Where are the Roger Corman of our generation

rgesualdo

New member
what is your opinion on apprenticeship, passing the knowledge of your craft to future generation? Is something that has been lost and that in my opinion it is so helpful to aspiring filmmakers.

almost every american director from the Independent Movement in the 60's and 70's went through Roger Corman school (to give it name) he helped launch the career of so many great directors.
 
I've been getting requests lately from young people who want to work as an intern on a movie shoot -- the problem I've discovered is that a production won't allow people to work who aren't covered for liability / injury, plus they can't have unpaid labor on the set, so if the intern is not a paid employee of the shoot, then they have to be covered as a student working under a school's internship program.

So I've had one intern so far work for me because they were a student at the time and the internship was for school credit... but otherwise I've had to turn people away because they were no longer in a program that would cover their liability.

Now there may be other organizations that have internship / mentorship programs, like AMPAS or ATAS or the unions, or Film Independent (formally IFP-West), so you may want to contact them.

Obviously I spend a lot of time online giving out advice too, not just here, to pass along my experience and knowledge.
 
What exactly did the intern do? Were they an attachment to the camera department?

I ask because there have been times where guys came on set as a 'camera attachments' and ended up being a truck loader and/or running the video split. These are both good jobs in terms of learning how the set works, peoples roles ect but people are so caught up on getting an attachment or internship i think the way to go is to contact a focus puller and come on as a low paid employee running the split or call up a gaffer and say you will work for base rate as a fourth running cables ect.

What job did you have an intern on? Your obviously extremely busy on a feature did he/she get in your way?

Thanks, James

ps- Thanks for the insight from cine.com today with a Moonlight- The only moonlight i have created and stuck with has been half correction with 1/4 + Green or WFG but looking to go for the type of look from the still you posted.
 
I had an intern working on "Akeelah and the Bee" -- he mainly assisted the camera crew, as you said, running cables, carrying mag cases, etc. My only regret was that they kept him so busy that I didn't have a lot of opportunities to speak to him.
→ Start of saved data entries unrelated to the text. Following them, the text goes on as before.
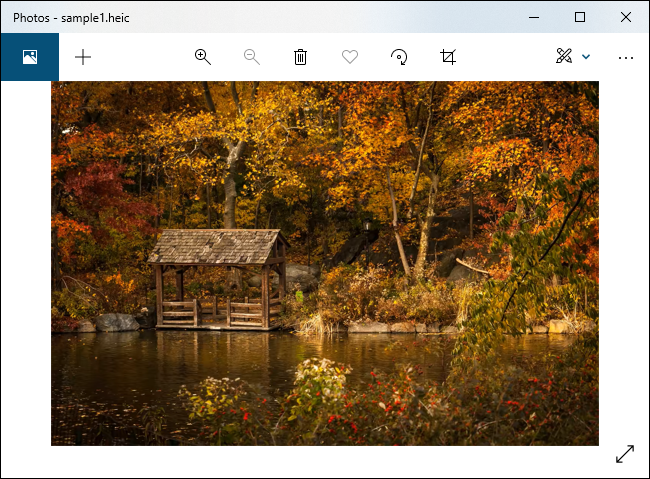The image size is (650, 479).
Task: Maximize the Photos window
Action: tap(580, 17)
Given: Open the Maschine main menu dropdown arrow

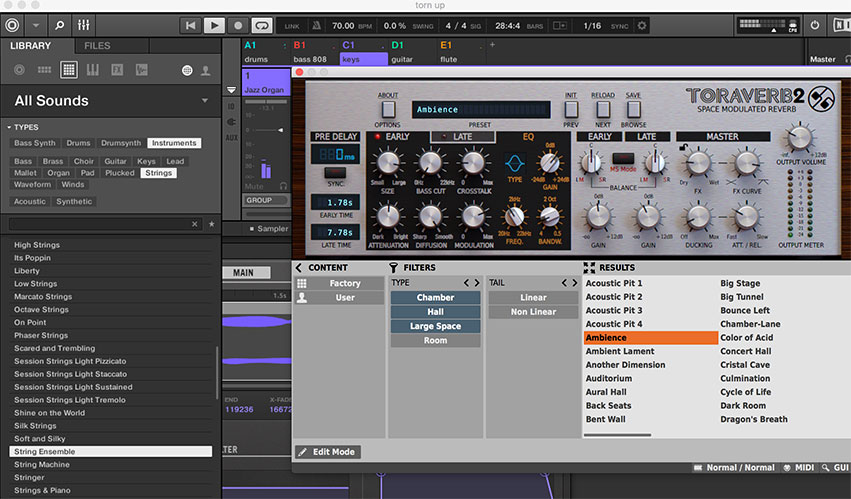Looking at the screenshot, I should pyautogui.click(x=37, y=25).
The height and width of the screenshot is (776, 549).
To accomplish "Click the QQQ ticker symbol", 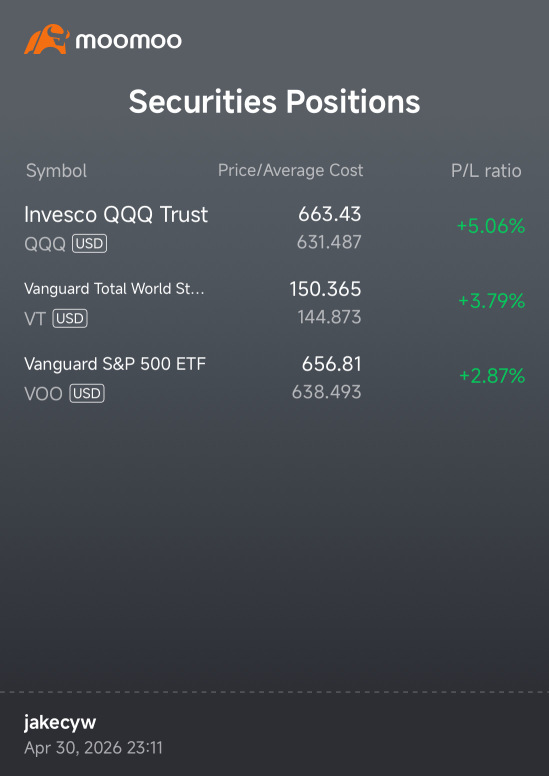I will click(45, 244).
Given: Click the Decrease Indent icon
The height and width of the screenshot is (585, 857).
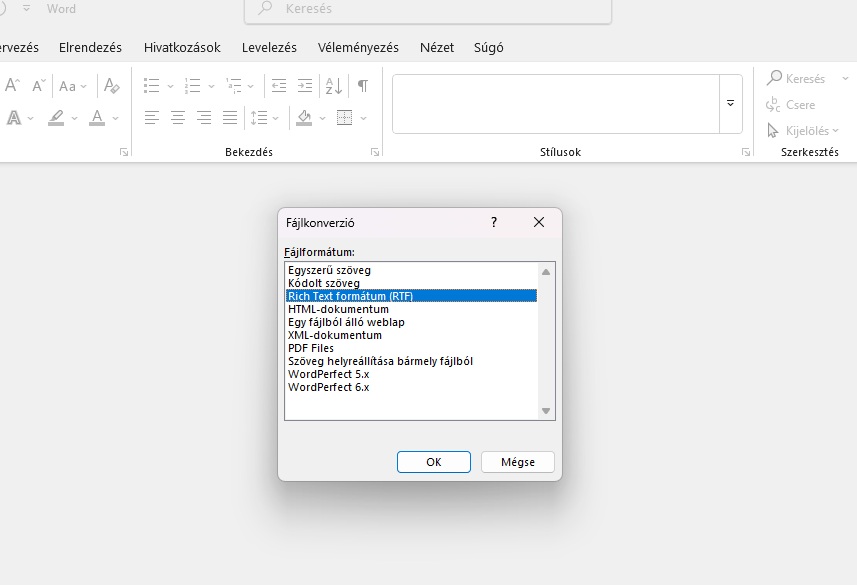Looking at the screenshot, I should 279,86.
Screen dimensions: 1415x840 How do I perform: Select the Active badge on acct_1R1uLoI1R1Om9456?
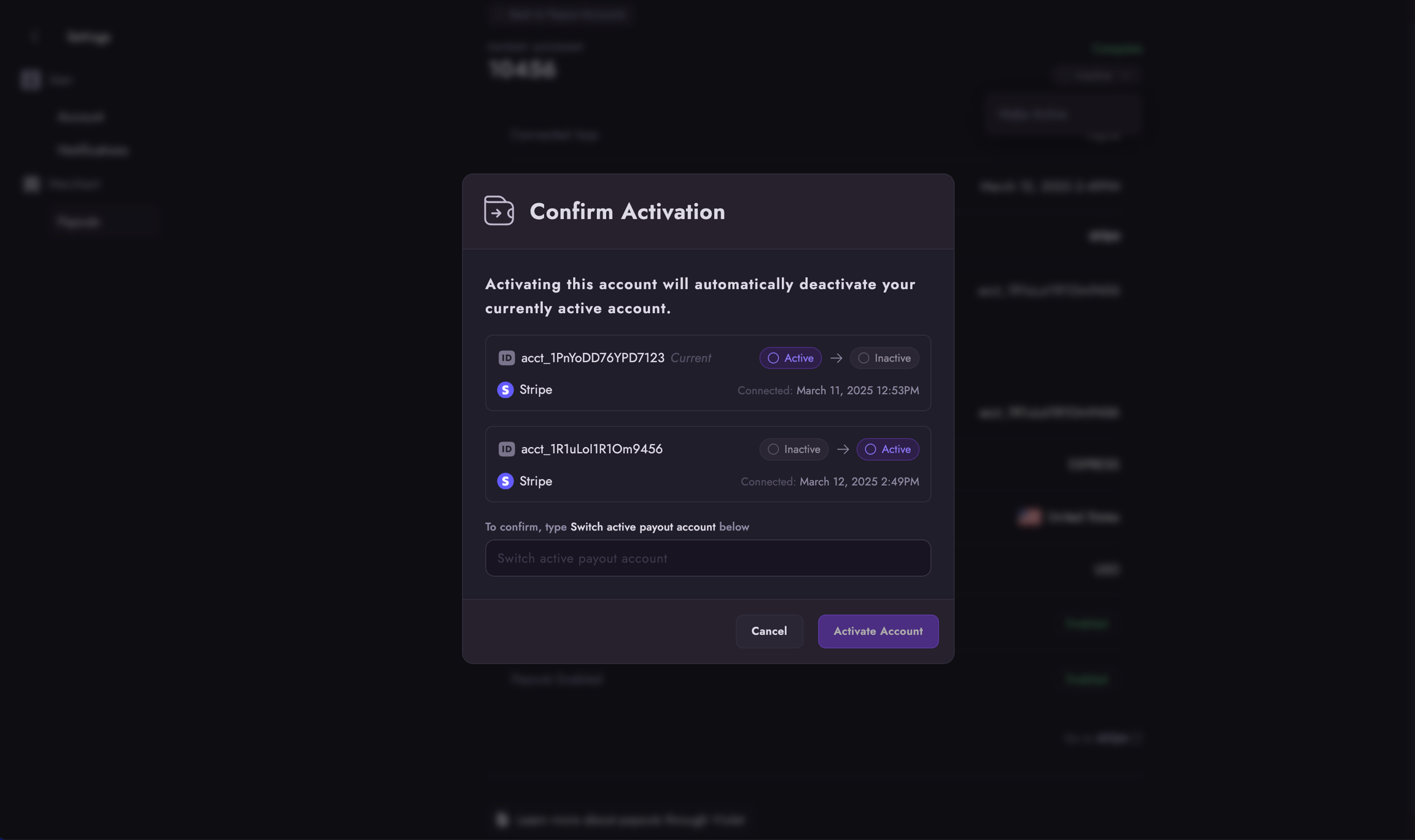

But the truth is that I'm so busy on a film set that I don't have time to speak anyway...

Trouble with trying to just get hired as a camera loader on a film shoot, or an electrician, grip, cable person, etc. is that it would have to be on lower-budgeted non-union jobs if you weren't in the appropriate union.
 
Aside from the cost, are there any disadvantages to joining a union? Does that mean you can't do non-union work? Also, would joining a union actually increase your chances at getting on higher-budget productions?
 
IATSE members can work on non-union shoots.

Any larger-budget project will probably be an IATSE shoot, but being a member of IATSE doesn't automatically mean that you will be offered bigger projects, it just makes you able to take them when you get a chance to be hired.

It sort of goes together -- you join at the time in your career when you'd probably get more union work, so your rates go up, the budgets are higher, etc.

Other advantages are a health and pension plan.

Can't think of any real disadvantage other than the high cost of joining, unless you consider it to be a problem that you may be asked to walk off of a non-union shoot as a group until the producers sign the IA contract. By being a member, you are obligated to support the union's job actions.